Kaggle, the world’s largest data science community, released the Kaggle ML and DS Survey findings for 2022. Here are some insights from the survey:
The survey shows that India exhibited a strictly increasing trend in the number of data scientists working and residing there during the last five years. Japan was amongst other countries that have shown a rising trend, while countries like the US have shown near-stagnant growth with a hike in the number of data scientists during 2022.
Programming skills and coding infrastructures
JupyterLab remains the most widely used source-coding notebook environment, followed by Google Colab and Kaggle notebooks, replacing the traditional R Studio and MATLAB. The survey also reveals that many data scientists have actively shifted to VS Code for software development.
Machine Learning Framework
Scikit-Learn stands out as the most popular framework, followed by TensorFlow and XGBoost. While they have been on the top of data scientists’ lists, they exhibited a near-constant utility, while PyTorch has been growing steadily.

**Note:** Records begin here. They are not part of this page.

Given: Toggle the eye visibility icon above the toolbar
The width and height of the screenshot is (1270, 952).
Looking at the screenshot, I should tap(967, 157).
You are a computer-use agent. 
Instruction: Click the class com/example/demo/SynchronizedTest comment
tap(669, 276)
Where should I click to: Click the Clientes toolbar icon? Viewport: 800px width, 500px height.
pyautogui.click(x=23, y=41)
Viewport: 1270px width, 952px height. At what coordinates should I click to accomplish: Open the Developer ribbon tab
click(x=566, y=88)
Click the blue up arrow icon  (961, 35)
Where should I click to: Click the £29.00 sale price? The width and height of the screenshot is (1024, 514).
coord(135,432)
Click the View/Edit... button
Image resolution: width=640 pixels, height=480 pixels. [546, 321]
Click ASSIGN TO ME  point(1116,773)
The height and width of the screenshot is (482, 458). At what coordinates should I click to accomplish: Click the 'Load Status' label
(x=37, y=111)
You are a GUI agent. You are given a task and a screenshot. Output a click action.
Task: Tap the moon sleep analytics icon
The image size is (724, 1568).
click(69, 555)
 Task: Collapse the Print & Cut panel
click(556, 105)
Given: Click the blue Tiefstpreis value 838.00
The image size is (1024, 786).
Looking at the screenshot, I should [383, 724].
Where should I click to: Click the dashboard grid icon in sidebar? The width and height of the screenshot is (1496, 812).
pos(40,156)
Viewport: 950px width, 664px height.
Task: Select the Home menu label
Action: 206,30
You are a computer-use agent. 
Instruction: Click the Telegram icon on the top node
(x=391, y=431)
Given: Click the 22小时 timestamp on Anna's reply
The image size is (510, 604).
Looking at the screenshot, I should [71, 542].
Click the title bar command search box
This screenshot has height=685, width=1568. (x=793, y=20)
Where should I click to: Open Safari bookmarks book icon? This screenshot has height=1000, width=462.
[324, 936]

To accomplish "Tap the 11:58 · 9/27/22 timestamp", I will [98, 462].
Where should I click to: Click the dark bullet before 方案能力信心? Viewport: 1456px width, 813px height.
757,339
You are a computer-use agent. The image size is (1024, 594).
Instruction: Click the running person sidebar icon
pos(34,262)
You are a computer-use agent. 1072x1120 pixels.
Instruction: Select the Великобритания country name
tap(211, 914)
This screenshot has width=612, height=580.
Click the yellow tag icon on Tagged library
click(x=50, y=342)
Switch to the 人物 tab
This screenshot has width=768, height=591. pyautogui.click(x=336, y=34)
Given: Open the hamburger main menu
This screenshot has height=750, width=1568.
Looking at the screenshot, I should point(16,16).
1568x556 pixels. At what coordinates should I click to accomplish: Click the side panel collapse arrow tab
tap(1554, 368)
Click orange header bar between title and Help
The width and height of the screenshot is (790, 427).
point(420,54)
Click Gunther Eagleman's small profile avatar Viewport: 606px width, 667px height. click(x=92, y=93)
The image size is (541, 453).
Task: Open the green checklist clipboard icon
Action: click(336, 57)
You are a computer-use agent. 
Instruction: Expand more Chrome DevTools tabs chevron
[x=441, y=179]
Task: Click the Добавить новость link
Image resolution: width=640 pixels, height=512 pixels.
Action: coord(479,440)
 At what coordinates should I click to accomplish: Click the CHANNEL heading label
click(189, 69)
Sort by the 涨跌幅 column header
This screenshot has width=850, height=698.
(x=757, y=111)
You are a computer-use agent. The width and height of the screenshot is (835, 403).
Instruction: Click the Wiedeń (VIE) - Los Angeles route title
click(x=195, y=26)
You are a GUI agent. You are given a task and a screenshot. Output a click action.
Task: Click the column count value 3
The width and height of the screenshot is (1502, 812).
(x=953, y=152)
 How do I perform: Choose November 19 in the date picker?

The findings include concrete numbers on the number of people working with data, trends in machine learning across industries, and the best approaches for aspiring data scientists to enter the profession. It is an intriguing example of a survey dataset because Kaggle provided all the data, not just the aggregated survey results, allowing analysts to study the data independently.
Kaggle ML and DS Survey Competition 2022
Kaggle announced a competition following the sixth annual industry-wide survey to surface a comprehensive view of the country’s machine learning and data science state.
It is initiating the annual Data Science Survey Challenge and will award US$30,000 in prizes to notebook authors who best describe a particular segment of the data science and machine learning community. The challenge is an opportunity for people to use their imagination and create a story of a group of people with whom they identify.
The submissions will be evaluated on the following:
- Composition: the narrative and the subject should be well put together, researched, and supported by data and visualizations.
- Documentation: the code and notebooks should be understandable to an ordinary reader, with adequately cited sources and a concise analysis of each step. The documentation should represent the rationale behind your story.
- Originality: the entry should be informative, thought-provoking, and non-plagiarized.
A submission must be contained in a single notebook and made public before the submission deadline to be considered valid. In addition to the Kaggle Data Science survey, participants are welcome to utilize any other datasets. For a submission to be accepted, it must be made accessible to the general public on Kaggle by the deadline.